▸ Exercise:
Please print, character for character, the lines starting with the one containing "Describe the element" and going on through the end of the records, leaving out the pictures.

▸ The data:

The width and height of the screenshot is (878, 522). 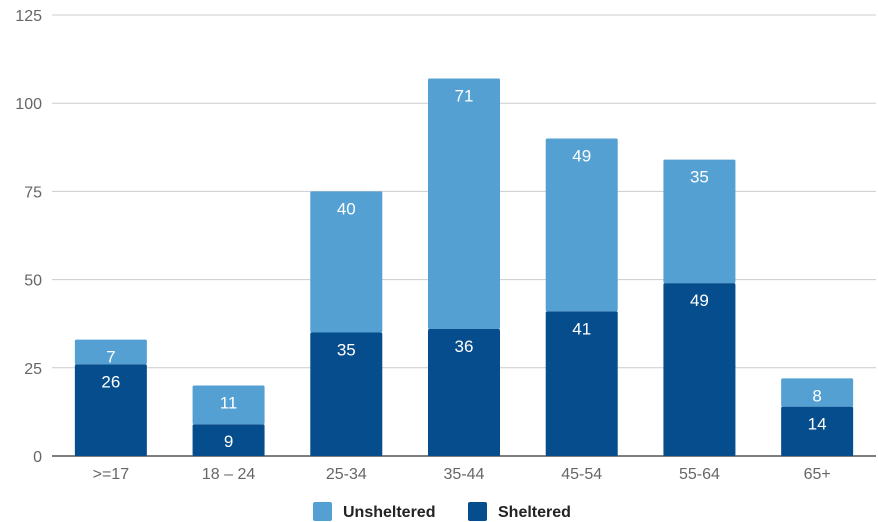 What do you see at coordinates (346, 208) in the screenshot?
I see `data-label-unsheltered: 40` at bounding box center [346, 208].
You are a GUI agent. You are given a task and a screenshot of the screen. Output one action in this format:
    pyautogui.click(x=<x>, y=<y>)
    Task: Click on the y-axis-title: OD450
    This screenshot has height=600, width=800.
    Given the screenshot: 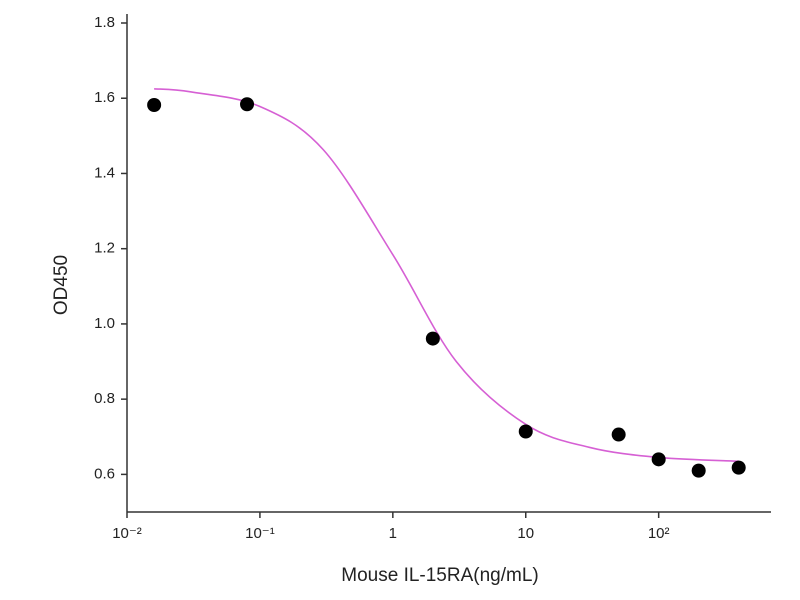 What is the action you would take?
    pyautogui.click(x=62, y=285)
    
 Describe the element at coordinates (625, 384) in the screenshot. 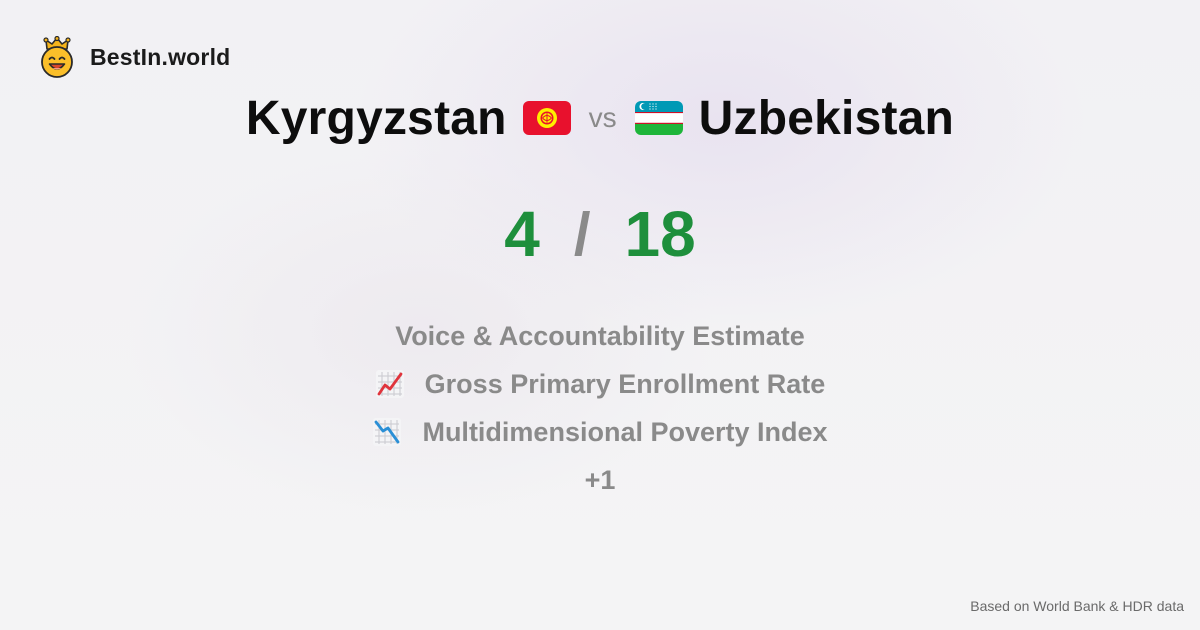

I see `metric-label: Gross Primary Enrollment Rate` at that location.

▸ Exercise answer:
 Describe the element at coordinates (625, 384) in the screenshot. 

I see `metric-label: Gross Primary Enrollment Rate` at that location.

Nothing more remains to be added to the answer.